At git merge time, Git read (past tense) three sets of files from three commits:

  • a merge base commit, containing whatever files are in that snapshot;
  • an "ours" commit (HEAD), containing whatever files—or in some cases, such as with git stash apply, the files in the working tree were copied into the index and those were used as the "ours" commit; and
  • a "theirs" commit (the other commit, --theirs or "remote" here).

Let's assume for illustration that in the merge base commit we had a file foo.txt, in the --ours commit we had foo.txt, and in the other commit we had foo.txt, and there was a merge conflict at lines 100–120 or so, plus non-conflicting changes on earlier and later lines.

Because Git did its best to combine our changes with their changes, there is a foo.txt file in the working tree right now that contains Git's attempt. This has Git's decision as to what the right result was for the earlier and later lines, and, in place of the original lines 100–120 or so, conflict markers and the "ours" and "theirs" sections of the corresponding files (plus the corresponding "base" section if using diff3 or the new zdiff3 format).

Because Git failed to fully resolve the file, though, Git's index now contains all three input files: :1:foo.txt has the base version, :2:foo.txt has the --ours version, and :3:foo.txt has the --theirs version in it. The git mergetool command copies these three versions of foo.txt out of the index—the index copies are in Git's internal read-only compressed-and-de-duplicated format, unreadable by anything other than Git itself—into ordinary files with peculiar temp-file names.

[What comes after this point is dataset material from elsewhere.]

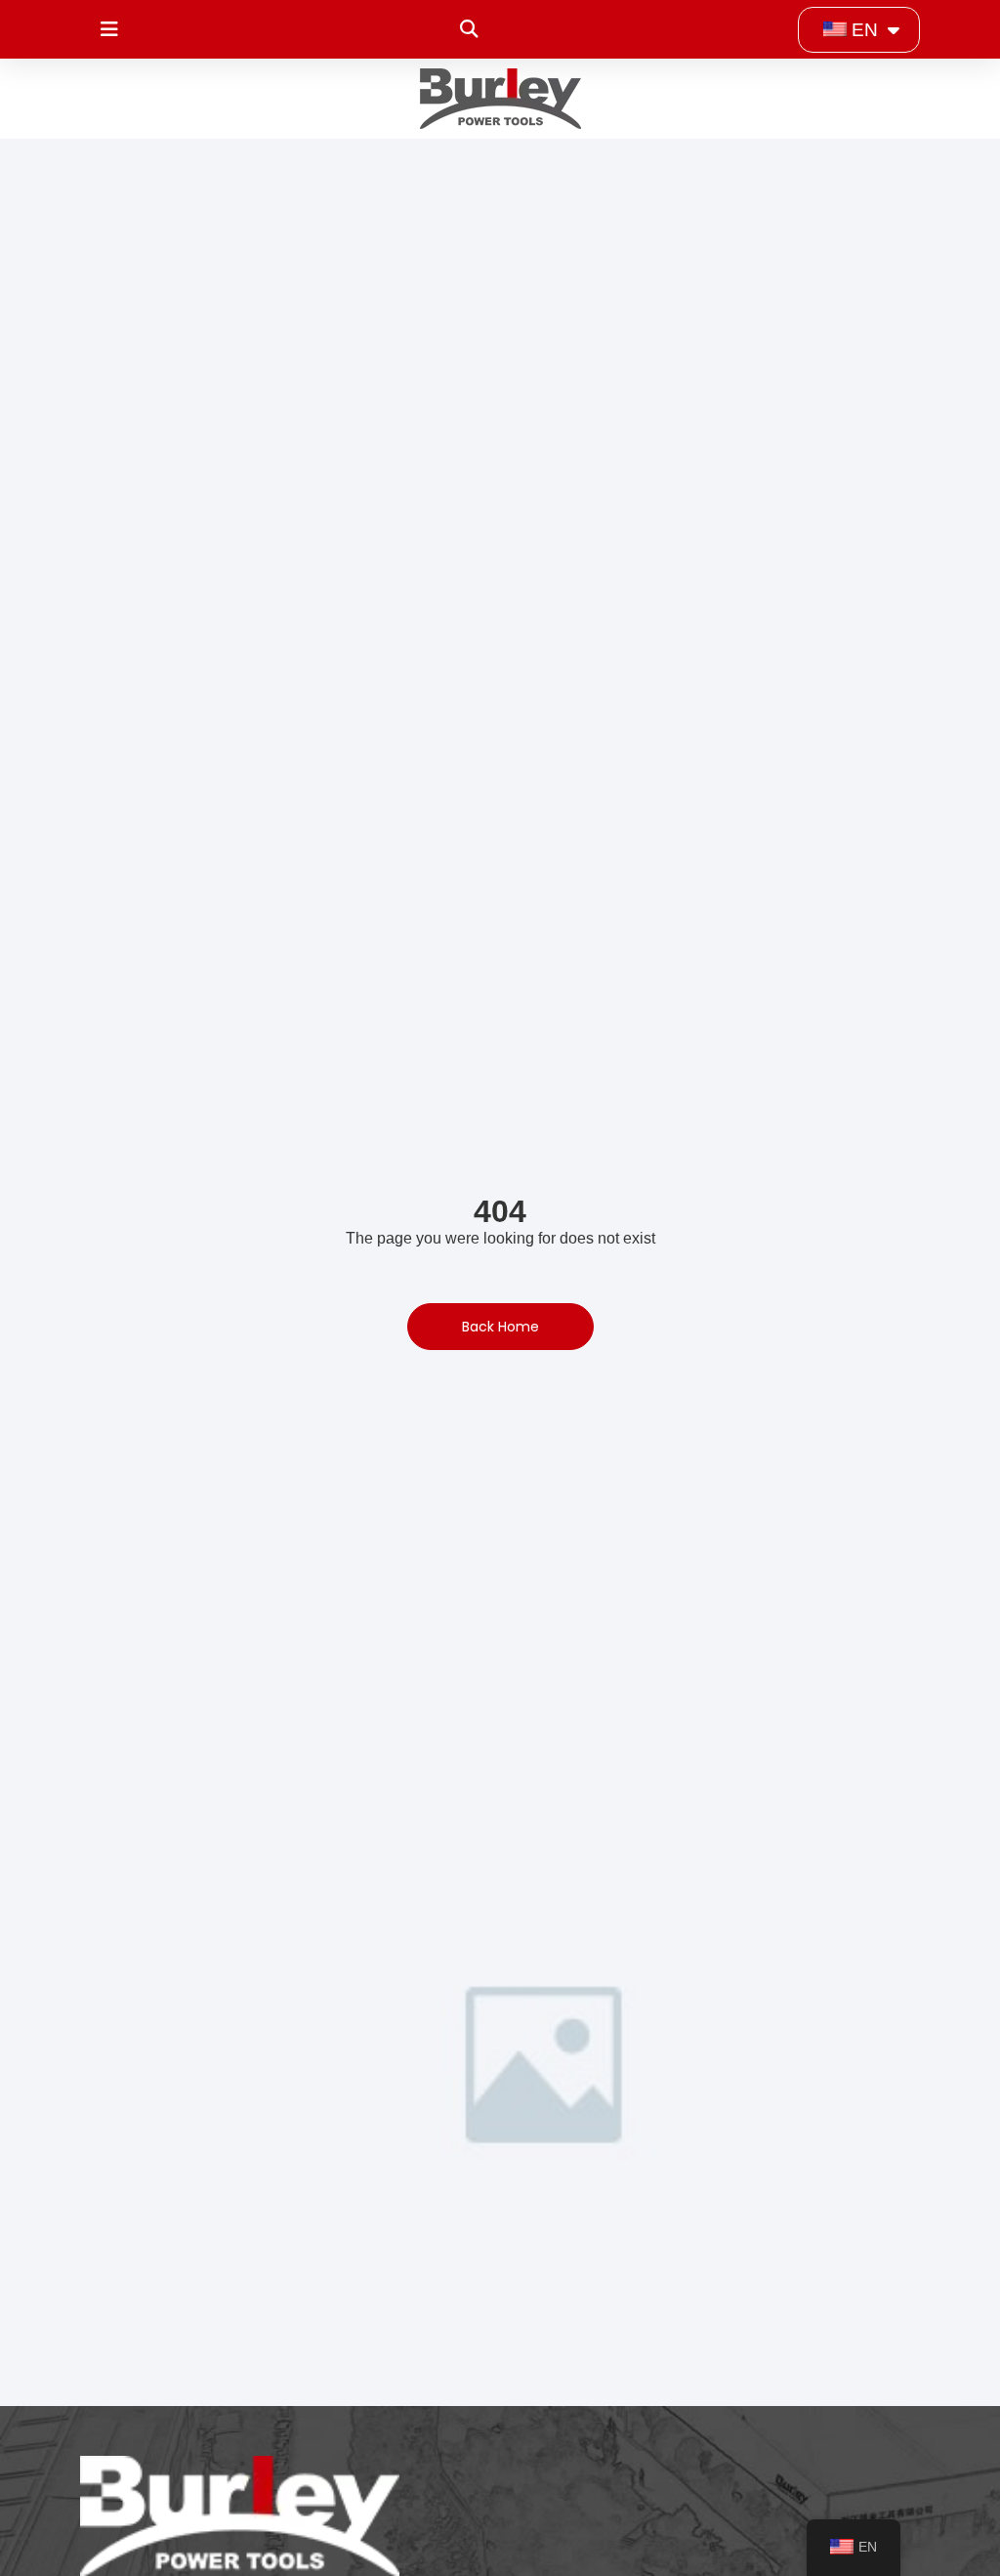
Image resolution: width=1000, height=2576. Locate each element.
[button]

Now that these four versions of the file exist (base, local, "remote"/theirs, and merged), the git mergetool command sets up four shell variables, $BASE, $LOCAL, $REMOTE, and $MERGED to hold the four file names that hold these contents. Since $MERGED is the simple file name (foo.txt) it doesn't have any funny dots or pids or /tmp or whatever squeezed into its name, but your program should just use $MERGED to find the file's name. Again, this is where your program—your merge tool—should write its final result.

If you don't tell Git to trust your command's exit status, Git will copy the initial (pre-tool-run) copy of $MERGED to a temporary file named $BACKUP. After your tool exits, regardless of its exit code, Git will compare the contents in $BACKUP against the contents in $MERGED. If the two files match, Git will assume the tool failed and the file is not resolved yet. If the two files differ, Git will assume the tool succeeded and the file is resolved correctly.

If you do tell Git to trust your command's exit status, Git doesn't bother with this, and just looks for zero (succeeded) or nonzero (failed) as the exit status.

In either case, having run your command to completion, Git now uses the success/failure indicator to decide whether to run git add on $MERGED. If Git believes the tool has succeeded, git mergetool will run the git add command, which will mark the file resolved (knocking out the three nonzero-stage index entries and putting in a single stage-zero entry). If Git believes the tool has failed, git mergetool does nothing, leaving the three nonzero-stage index entries that mark the file as unresolved, enabling later resolution and keeping the three inputs available.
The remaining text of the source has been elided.